- _Data listing_:
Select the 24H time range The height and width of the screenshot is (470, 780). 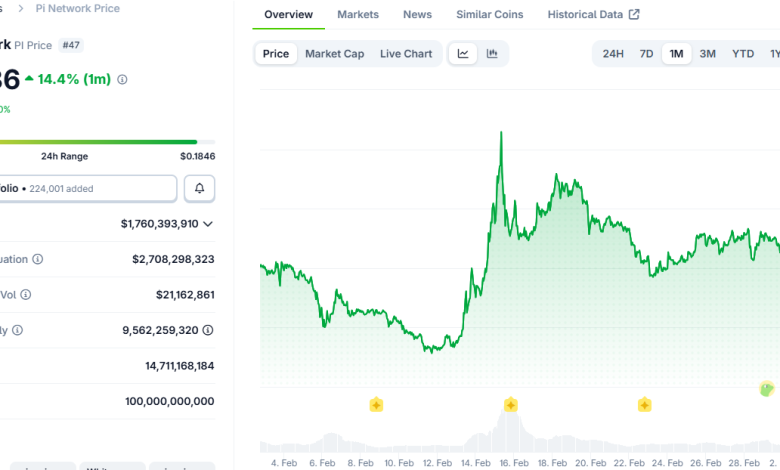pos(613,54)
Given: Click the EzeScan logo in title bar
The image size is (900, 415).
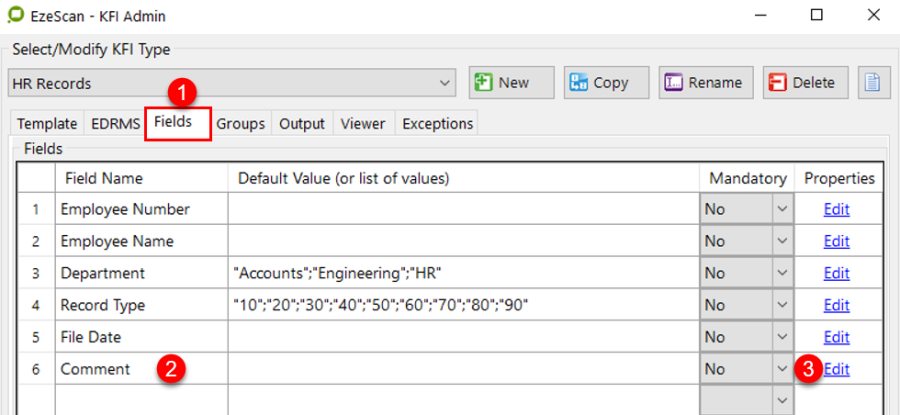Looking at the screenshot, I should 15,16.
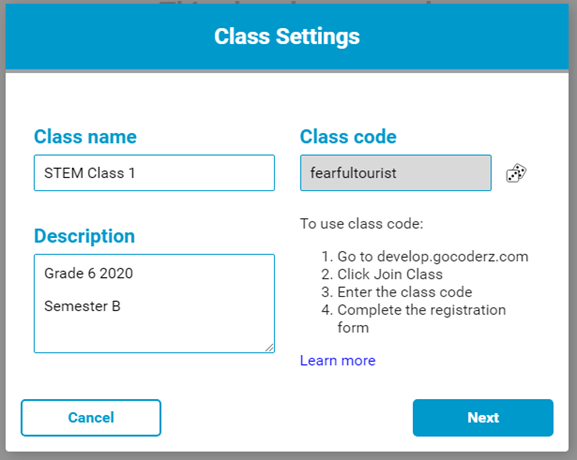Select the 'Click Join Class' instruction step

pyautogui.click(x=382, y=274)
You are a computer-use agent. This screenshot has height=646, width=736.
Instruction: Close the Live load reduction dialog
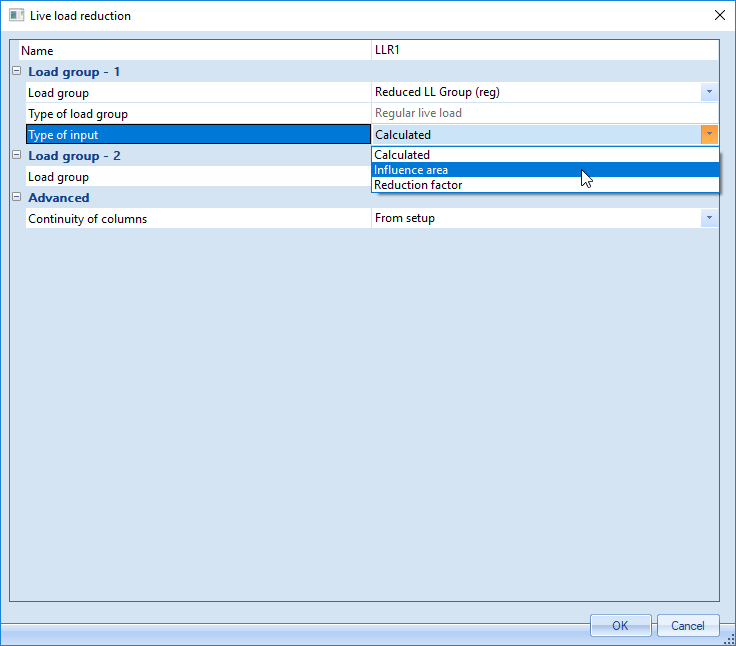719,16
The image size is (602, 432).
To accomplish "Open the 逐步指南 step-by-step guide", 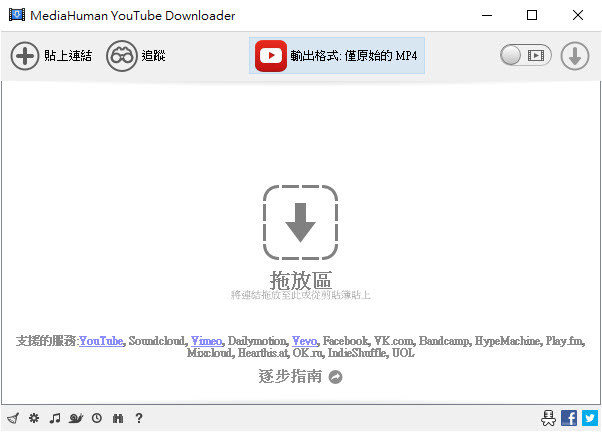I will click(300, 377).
---
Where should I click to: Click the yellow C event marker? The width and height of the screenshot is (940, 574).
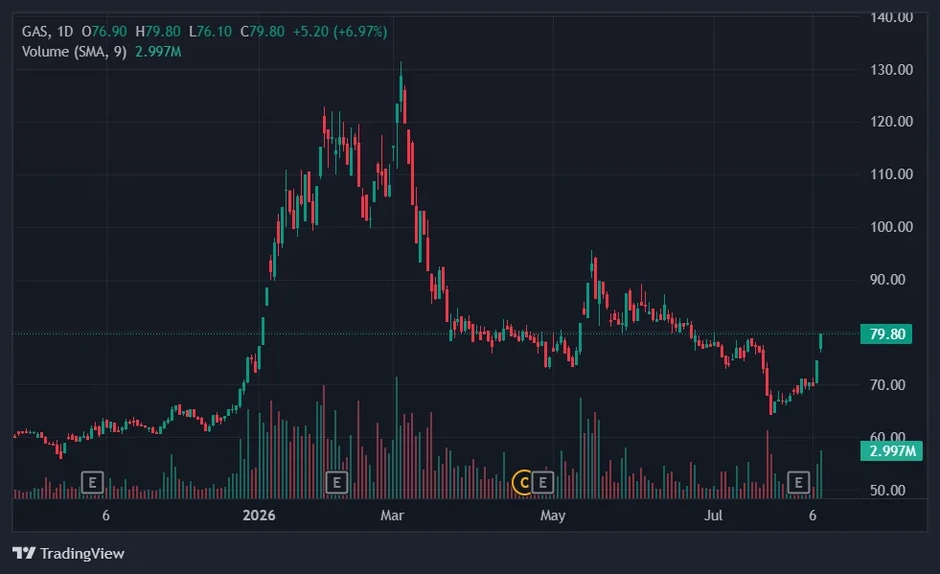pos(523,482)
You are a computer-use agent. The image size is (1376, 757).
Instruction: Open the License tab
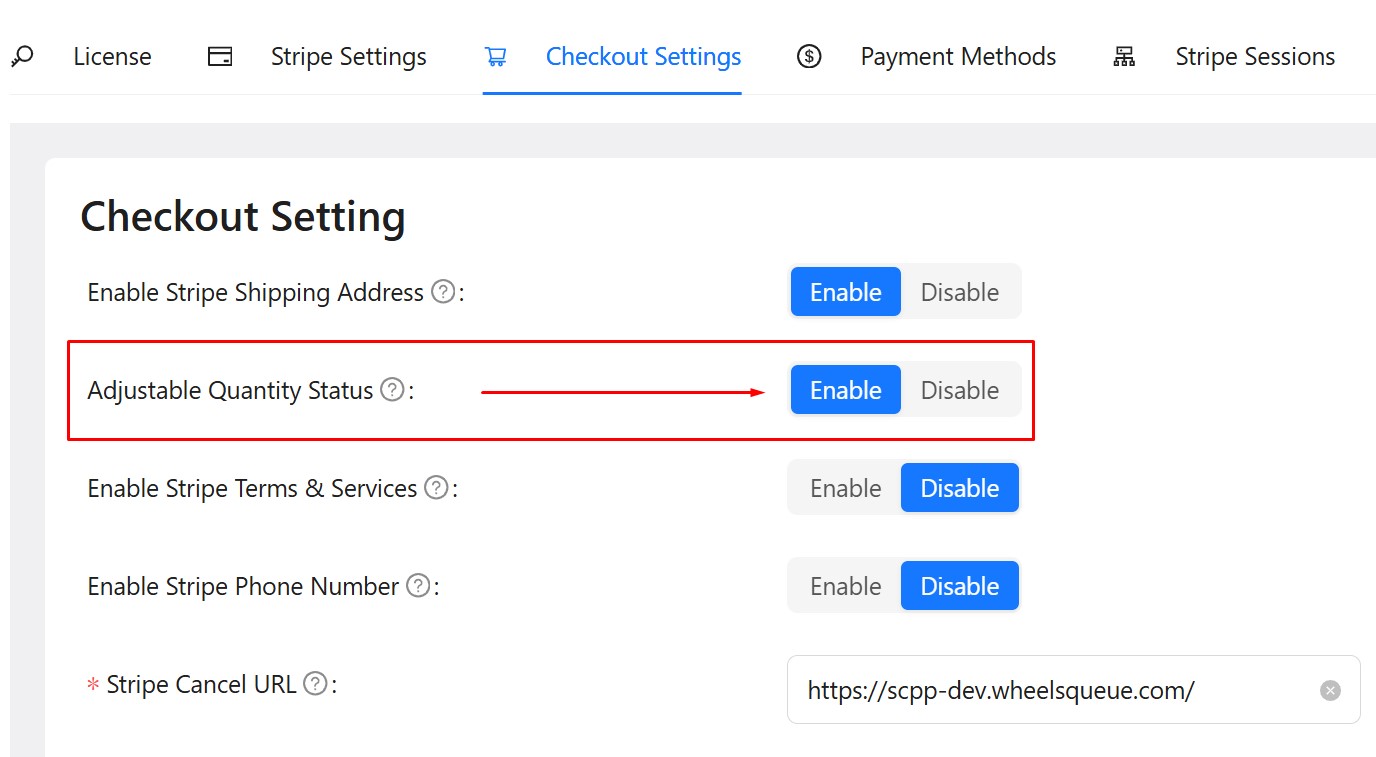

- _Work to be completed_: Looking through the data above, count the lines that include the string "computer" and give only the count.

- _Task solution_: 2